**ABOUT THIS TASK**
Identify the lines in the data below that contain "computer" and give only how many there are.

**INPUT FOR THIS TASK**
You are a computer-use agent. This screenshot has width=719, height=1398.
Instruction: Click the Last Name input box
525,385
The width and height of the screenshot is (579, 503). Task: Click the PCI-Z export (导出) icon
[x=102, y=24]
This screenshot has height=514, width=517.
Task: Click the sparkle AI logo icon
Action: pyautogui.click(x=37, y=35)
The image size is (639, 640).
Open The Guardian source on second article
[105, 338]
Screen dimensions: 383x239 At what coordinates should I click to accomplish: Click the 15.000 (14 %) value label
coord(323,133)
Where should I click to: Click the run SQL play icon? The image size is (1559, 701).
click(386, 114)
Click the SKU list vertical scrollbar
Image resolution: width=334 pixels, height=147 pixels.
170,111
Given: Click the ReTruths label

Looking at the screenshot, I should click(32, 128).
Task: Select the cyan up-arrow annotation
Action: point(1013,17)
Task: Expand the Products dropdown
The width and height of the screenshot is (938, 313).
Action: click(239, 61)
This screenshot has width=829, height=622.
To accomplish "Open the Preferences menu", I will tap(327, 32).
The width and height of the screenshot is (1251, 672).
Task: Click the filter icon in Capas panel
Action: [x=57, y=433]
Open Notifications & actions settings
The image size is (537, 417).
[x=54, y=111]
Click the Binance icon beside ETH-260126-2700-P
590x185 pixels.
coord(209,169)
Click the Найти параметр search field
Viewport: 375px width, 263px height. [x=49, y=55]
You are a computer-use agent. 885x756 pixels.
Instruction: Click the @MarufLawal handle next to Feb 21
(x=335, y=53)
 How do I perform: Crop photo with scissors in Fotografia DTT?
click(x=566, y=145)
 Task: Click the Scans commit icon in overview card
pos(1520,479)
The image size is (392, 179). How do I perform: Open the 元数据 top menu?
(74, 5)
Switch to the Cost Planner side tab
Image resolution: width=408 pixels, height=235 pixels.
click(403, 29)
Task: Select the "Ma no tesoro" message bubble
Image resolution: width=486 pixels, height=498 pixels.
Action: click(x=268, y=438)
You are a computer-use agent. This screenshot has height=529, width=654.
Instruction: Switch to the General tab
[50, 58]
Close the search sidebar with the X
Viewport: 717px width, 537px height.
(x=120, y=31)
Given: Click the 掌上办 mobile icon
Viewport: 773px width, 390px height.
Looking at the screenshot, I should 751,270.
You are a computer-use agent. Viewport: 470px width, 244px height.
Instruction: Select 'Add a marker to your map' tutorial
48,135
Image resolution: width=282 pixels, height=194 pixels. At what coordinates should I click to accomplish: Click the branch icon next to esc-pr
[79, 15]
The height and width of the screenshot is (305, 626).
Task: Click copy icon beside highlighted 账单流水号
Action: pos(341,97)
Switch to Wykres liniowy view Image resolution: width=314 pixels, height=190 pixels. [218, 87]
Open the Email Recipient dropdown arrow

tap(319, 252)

**EXERCISE OUTPUT**
4